从外滩到南京路,走在上海的街头,正是下班时间,和匆匆的路人擦肩而过,我想起拜伦说的关于去东方旅行的那句话 “去东方,看看那里的人们,而不只是在书本上读到他们”。用今天的话说,应该是,”去看看朋友,而不只是在朋友圈里读到他们”。
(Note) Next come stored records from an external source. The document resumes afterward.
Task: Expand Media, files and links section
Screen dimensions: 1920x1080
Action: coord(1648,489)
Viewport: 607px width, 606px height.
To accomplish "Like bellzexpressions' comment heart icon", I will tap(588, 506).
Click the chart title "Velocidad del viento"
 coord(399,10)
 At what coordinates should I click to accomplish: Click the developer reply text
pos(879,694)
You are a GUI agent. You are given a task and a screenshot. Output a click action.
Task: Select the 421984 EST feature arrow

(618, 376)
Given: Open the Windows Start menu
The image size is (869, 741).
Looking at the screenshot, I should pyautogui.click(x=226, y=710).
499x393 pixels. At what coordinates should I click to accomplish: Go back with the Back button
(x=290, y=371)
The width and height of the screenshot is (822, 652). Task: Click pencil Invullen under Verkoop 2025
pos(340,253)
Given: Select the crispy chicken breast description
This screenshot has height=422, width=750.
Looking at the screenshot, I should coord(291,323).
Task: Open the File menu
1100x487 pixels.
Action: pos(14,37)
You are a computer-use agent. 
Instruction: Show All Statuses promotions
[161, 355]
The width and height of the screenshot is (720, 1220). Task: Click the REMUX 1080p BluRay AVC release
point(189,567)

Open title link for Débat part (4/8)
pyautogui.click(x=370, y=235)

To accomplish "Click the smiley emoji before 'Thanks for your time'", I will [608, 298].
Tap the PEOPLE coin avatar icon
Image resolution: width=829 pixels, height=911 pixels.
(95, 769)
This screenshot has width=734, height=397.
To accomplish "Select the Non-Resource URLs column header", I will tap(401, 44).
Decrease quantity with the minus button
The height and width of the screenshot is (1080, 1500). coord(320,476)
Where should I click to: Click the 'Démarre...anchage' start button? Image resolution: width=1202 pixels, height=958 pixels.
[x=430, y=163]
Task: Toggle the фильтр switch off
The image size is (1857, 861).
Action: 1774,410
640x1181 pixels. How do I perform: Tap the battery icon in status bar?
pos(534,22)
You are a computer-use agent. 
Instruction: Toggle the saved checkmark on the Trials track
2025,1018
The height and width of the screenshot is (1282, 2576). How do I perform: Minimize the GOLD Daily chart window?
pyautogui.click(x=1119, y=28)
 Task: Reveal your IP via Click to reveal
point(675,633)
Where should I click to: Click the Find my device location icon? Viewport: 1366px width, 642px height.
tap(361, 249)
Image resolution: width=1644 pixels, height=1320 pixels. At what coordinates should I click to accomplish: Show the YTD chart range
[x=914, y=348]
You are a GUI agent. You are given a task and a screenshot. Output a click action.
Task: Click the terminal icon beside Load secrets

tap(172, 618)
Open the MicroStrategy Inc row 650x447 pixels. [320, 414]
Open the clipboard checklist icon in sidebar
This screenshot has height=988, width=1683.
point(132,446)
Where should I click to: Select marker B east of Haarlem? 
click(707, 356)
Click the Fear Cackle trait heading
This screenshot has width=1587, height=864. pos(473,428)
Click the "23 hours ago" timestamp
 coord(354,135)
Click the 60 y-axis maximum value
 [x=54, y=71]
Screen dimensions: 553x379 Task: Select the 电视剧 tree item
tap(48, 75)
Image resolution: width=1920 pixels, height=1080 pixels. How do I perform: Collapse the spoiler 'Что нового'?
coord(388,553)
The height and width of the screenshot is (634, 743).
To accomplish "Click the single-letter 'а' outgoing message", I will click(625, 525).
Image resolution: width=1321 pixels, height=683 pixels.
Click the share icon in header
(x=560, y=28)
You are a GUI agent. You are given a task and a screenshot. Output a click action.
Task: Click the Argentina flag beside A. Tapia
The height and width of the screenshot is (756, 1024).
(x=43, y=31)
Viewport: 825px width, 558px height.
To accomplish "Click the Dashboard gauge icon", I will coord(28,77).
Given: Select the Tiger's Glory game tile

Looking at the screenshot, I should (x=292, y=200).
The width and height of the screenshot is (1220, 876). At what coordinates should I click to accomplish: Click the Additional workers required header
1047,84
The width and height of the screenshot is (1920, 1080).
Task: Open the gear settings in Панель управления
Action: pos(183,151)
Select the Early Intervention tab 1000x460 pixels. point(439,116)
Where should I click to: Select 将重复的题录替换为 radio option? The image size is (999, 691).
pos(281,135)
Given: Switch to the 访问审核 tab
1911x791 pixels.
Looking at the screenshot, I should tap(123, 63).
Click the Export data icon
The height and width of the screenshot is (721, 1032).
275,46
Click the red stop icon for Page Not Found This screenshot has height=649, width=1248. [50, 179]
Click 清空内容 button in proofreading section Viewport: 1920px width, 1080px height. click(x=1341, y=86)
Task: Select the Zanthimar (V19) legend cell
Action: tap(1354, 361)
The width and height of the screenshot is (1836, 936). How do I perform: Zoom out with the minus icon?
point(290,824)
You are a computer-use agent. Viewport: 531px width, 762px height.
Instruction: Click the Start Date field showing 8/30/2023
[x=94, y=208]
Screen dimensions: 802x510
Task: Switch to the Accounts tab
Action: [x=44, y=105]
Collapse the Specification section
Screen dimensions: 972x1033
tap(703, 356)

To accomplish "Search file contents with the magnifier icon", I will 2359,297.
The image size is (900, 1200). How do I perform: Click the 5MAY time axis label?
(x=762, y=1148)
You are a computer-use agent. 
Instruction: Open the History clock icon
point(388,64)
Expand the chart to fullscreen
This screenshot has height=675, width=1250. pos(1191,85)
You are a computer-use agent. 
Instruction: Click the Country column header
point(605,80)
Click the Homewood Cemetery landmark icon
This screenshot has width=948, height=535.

十五年前,也是怀着这样的好奇,一张维真航空的单程票,把我带到遥远的英格兰,那时候,就是想看看那里的人们,想知道他们的生活真的像书本里写的那样吗? 转眼间,十五年过去了,回到东方,这里倒变得陌生起来,时空的交错,给我一种幻觉的感受,在上海的街头,我被魔都迷住了。这是我人生中第四次来上海。1986年,1998年,2008年,2018年,大约每十年,我都和这个城市有个约会。来这里,感受她的变化,体会她的底蕴,尝试着理解她,爱上她。这座承载着近代中国历史的城市,次次来都有令人难忘的发现。

最近的十年这个国家进入了史上空前繁荣的时代,”中国梦” 让所有人心醉神迷。在追梦的路上,这个城市展现了这个阶段特有的风景: 街道上奔跑着豪华的私家车,路边有随处可见的共享单车,还有那些无畏风雨的,机敏穿梭在狭窄弄堂里的电动摩托车。在外滩,精美的西式糕点店和清晨炸油条的拐角小屋只有几步之遥。南京路上,豪华的哈根达斯冰淇淋店里热闹非凡,新华书店在一个无人问津的角落里冷冷清清。浦东的摩天高楼,气派的机场,先进的高铁,十八条地铁线;科技馆里的中英文讲解,妙趣横生的机器人展览;免费向公众开放的上海博物馆和中华文化宫都无疑的向世人展示这是一个超级现代化,国际化的大都市。一位爱聊天的出租车司机跟我说,上海是一座二十四小时不停歇的城市,有朝九晚五的上班族,也有晚九朝五的服务族,还有全天候的网路一族。在追梦的路上,大家都不能停歇。仅仅用一个游客的眼睛去观察这个城市肯定是不够的。遗憾的是,我从没有在这里工作,生活过。这是一个令我仰慕的城市,似乎自己配不上她,只能偶尔来看看,短暂的拥抱她,然后可以愉悦的回忆十年。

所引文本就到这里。